Task statement ->
Take the line with "Given: Click the search magnifier icon" as the first and the last line of the data as the end. Write out both and every line between exactly, except pictures.

· · · · · · ·

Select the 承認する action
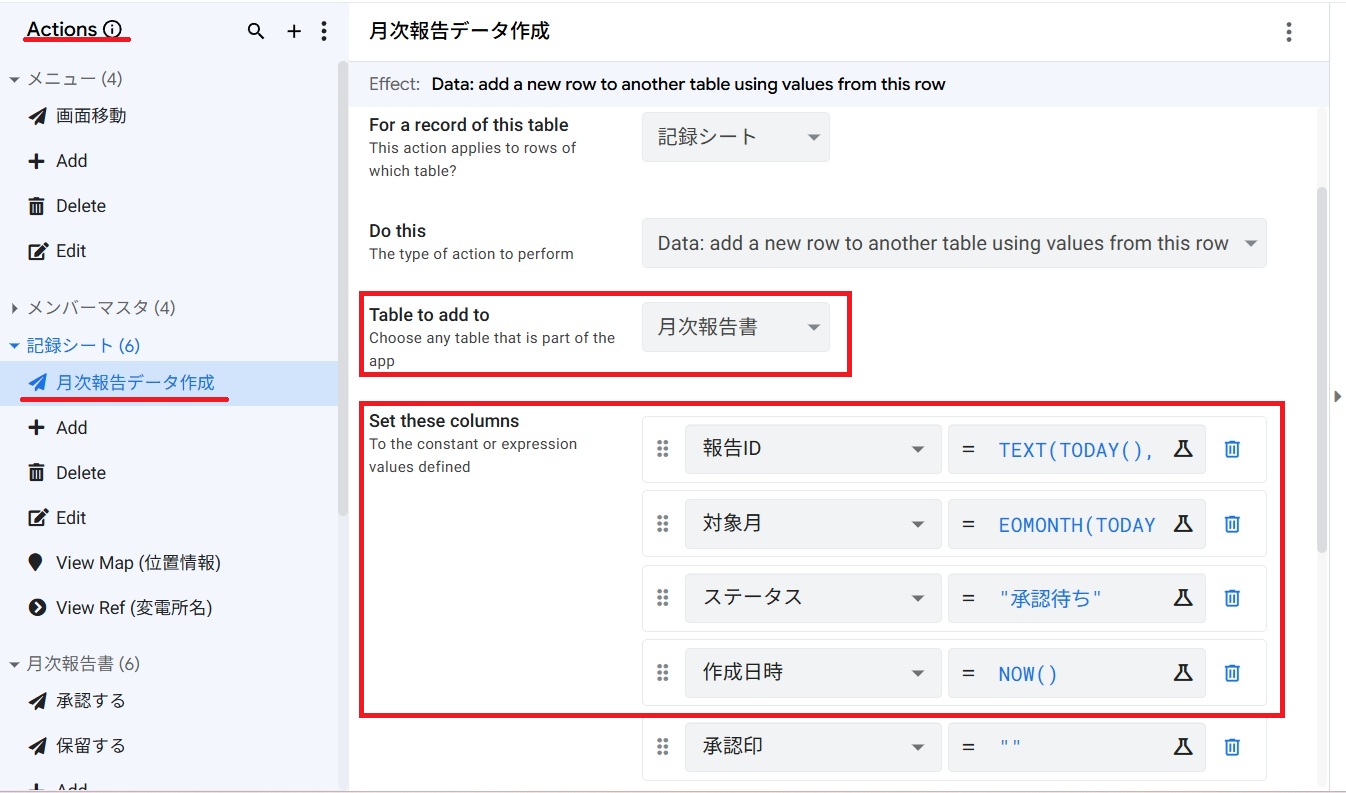coord(90,701)
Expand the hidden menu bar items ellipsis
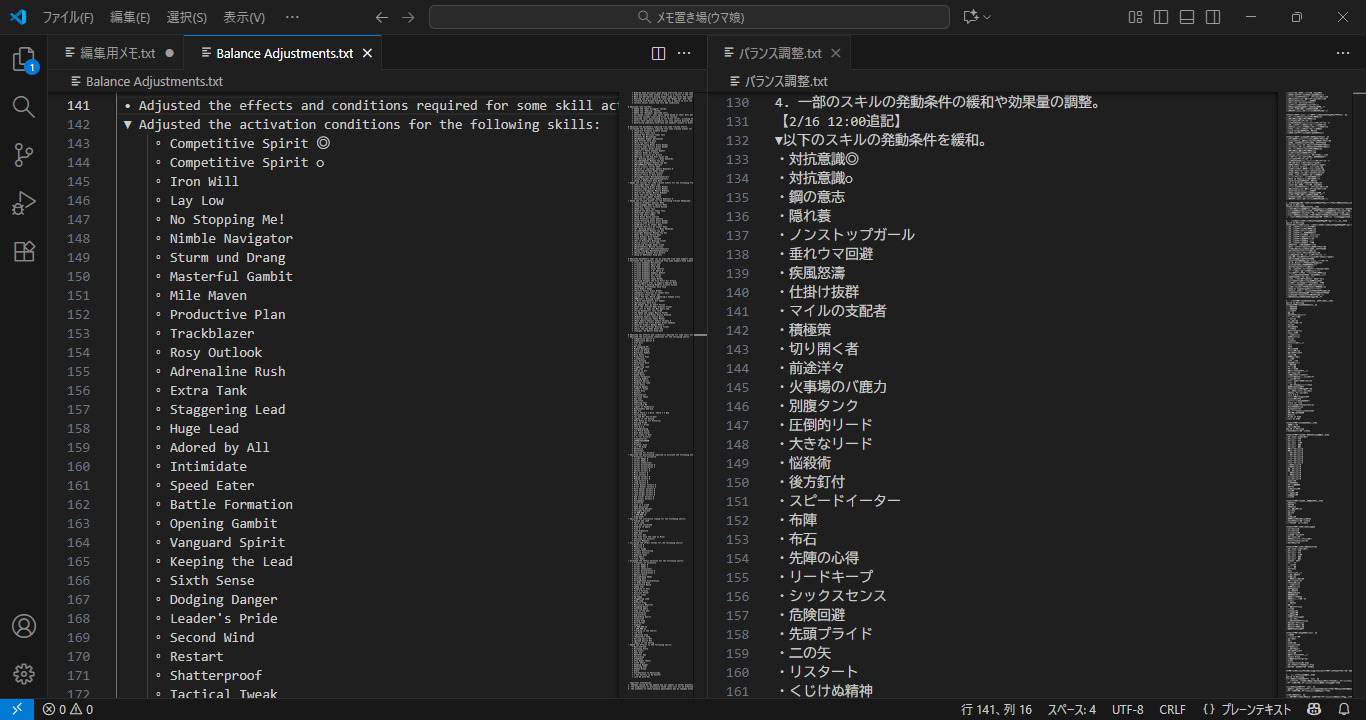1366x720 pixels. [x=292, y=17]
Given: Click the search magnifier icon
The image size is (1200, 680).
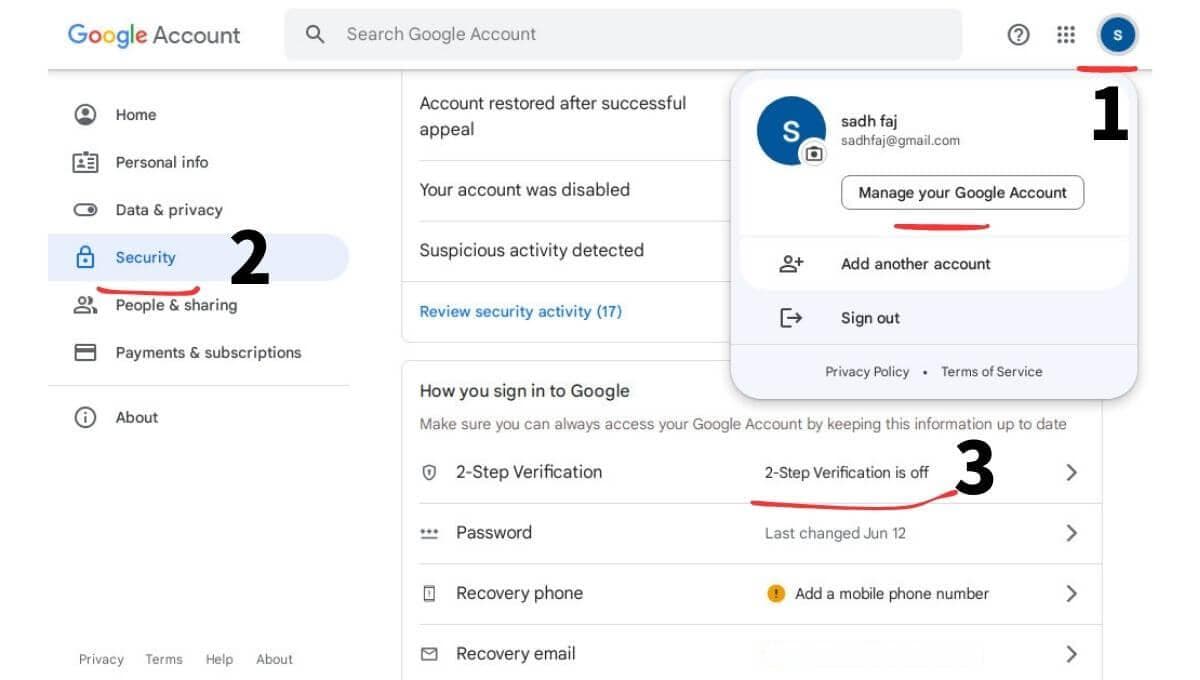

· · · · · · ·

Answer to this exercise ->
Given: Click the search magnifier icon
The image size is (1200, 680).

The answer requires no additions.